At The Post, books and other inexpensive gifts sent our way are put in a pile with other freebies that The Post sells; proceeds go to various charities.
It’s a no-brainer. If someone who is not family or a friend gives a gift, it’s because something in return is expected.
Even if we aren’t bought off, we don’t want the appearance of being influenced.
You’d think politicians – those who make the laws the rest of us live by – would want to live by that same standard.
Yet, some politicians in our state don’t get it. They don’t think they are being bought off by a free round of golf, a fancy dinner, or a cash donation to their “office account.”
Efforts to pass legislation that would bar state legislators from accepting tickets to games and other freebies have repeatedly failed. That’s because the ones who have voted on it are legislators.
This year, the Senate passed a bill that would prohibit legislators from accepting cash for their “office accounts” – money that essentially can be used for almost anything since they are not required to disclose how they have spent that money. It has a good chance of passing in the House. Gov. Bill Owens supports the bill.
It will close a loophole that has allowed lobbyists and corporations to dole out money to legislators in the hope of trying to influence them.
What else can explain R.J. Reynolds Tobacco Co. giving a $500 honorarium to Sen. Ron Teck (R-Grand Junction) for participating on a “tobacco dialogue” panel in Dallas on June 16, 2005? Thirty-six days later, the cigarette maker gave him $361; Teck said the money paid for an airline ticket-change fee.
Will that money sway him from voting for a public smoking ban when it comes up for a vote in the Senate?
Teck told me he has consistently voted against smoking bans because he doesn’t think government should mandate how businesses are run, especially because cigarettes are legal. He said the market, not the legislature, should determine whether a restaurant or bar allows smoking.
Does the appearance of impropriety worry him?
“People who know me know I have integrity,” he said.
(Teck, incidentally, voted against the measure that would prohibit lobbyists from giving donations to office accounts.
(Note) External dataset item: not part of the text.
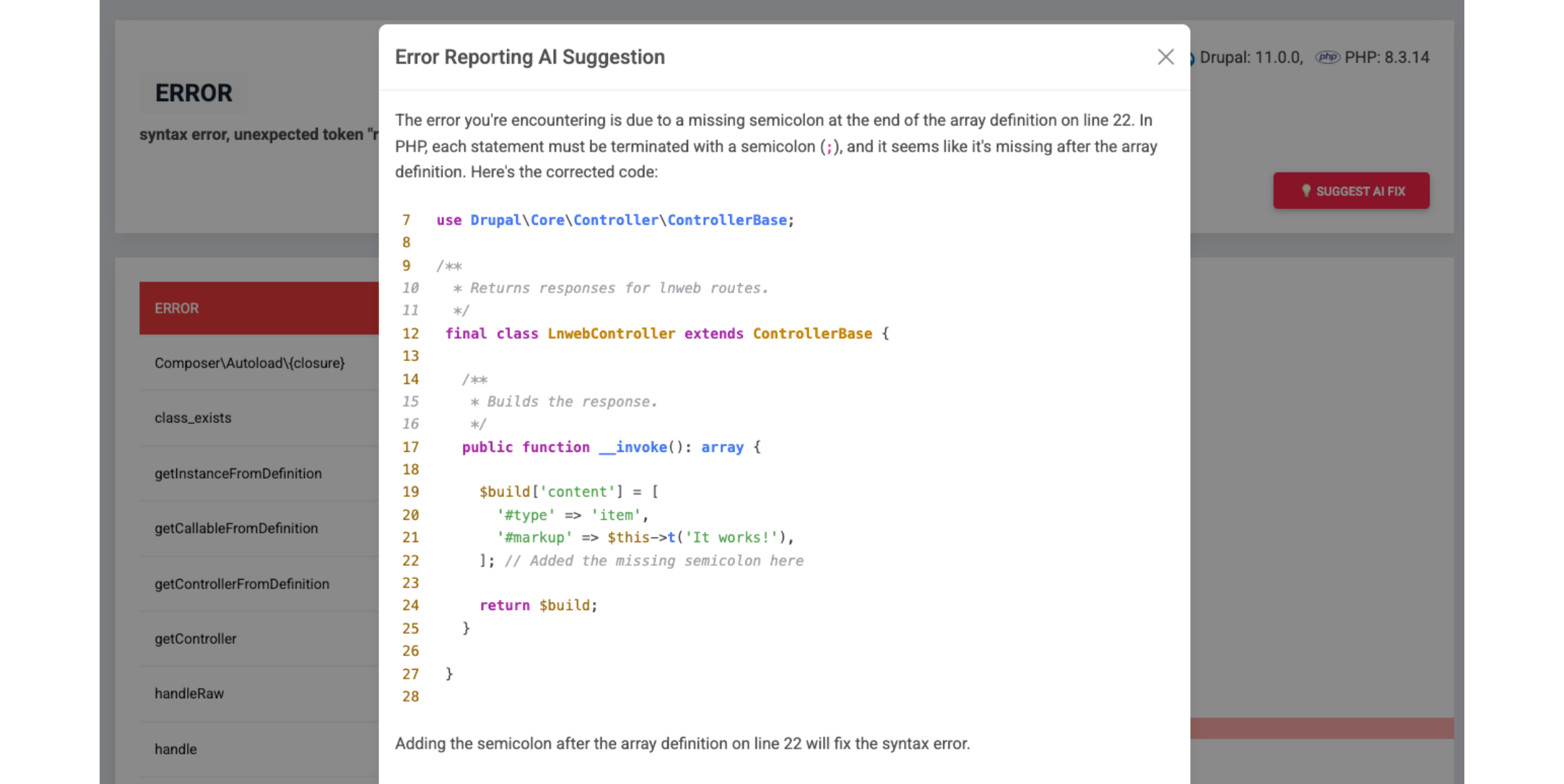
Task: Click the Drupal: 11.0.0 version label
Action: click(1249, 57)
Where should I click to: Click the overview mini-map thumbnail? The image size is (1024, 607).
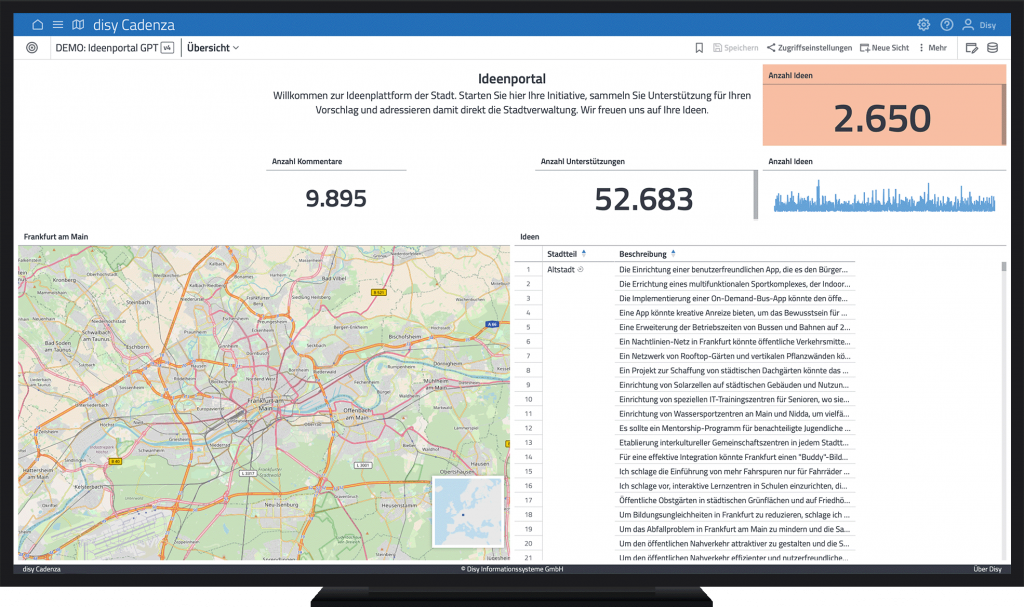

He said rural legislators need to take such donations to pay for travel throughout the state.)
Pete Maysmith, executive director of Colorado Common Cause, is hopeful the practice of giving cash gifts for legislators’ office accounts will end, though he wishes legislators would also stop taking freebies from lobbyists.
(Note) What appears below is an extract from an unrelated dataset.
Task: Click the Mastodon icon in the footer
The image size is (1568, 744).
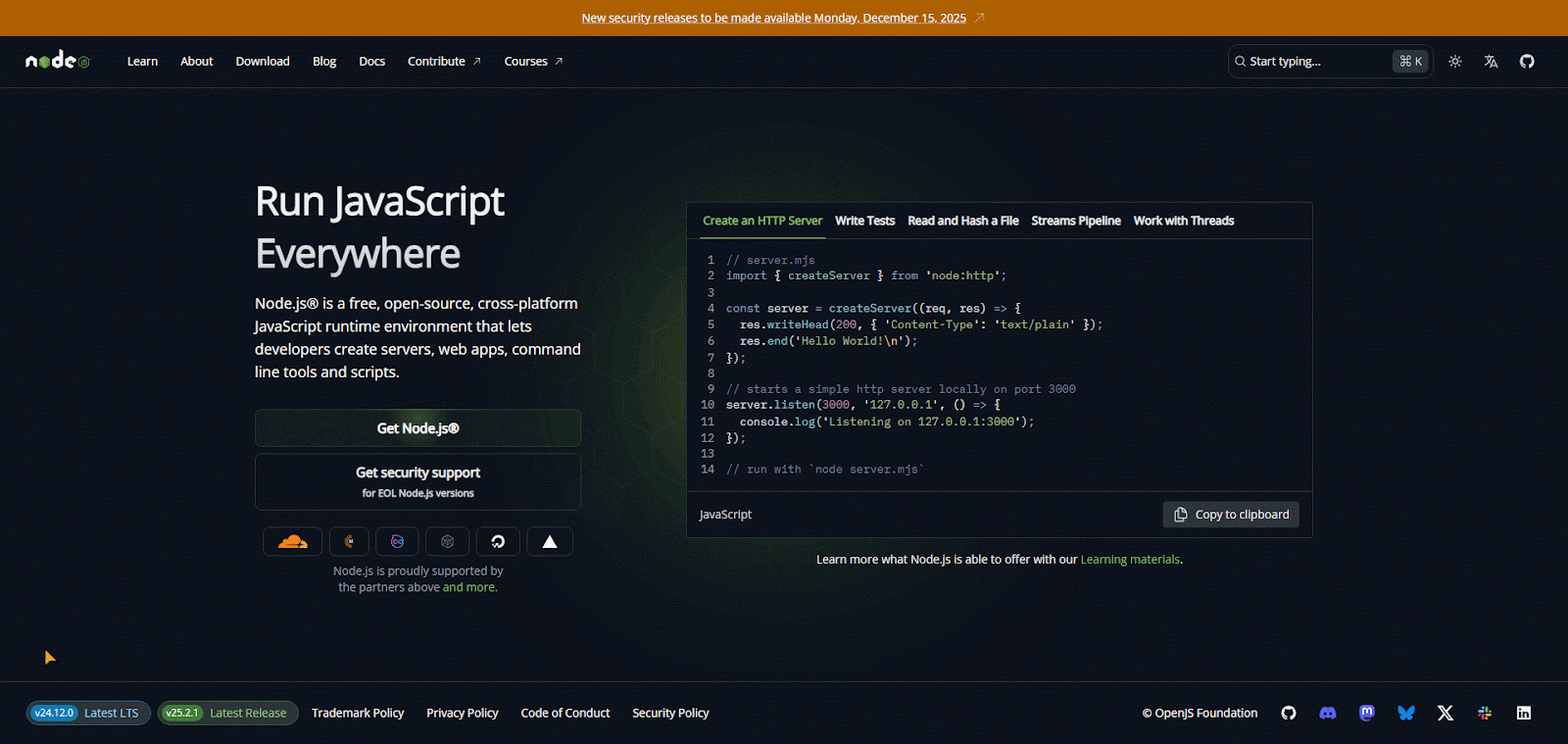Action: (x=1367, y=713)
Legislators received more than $174,000 in cash and in-kind contributions to their office accounts last year and more than $29,000 in freebies.
“If it doesn’t influence them, why are the lobbyists giving it to them?” Maysmith asked. “If someone gives you something you enjoy and value, it creates a set of feelings and expectations that aren’t there otherwise.”
It also makes constituents wonder: Who is buying whom?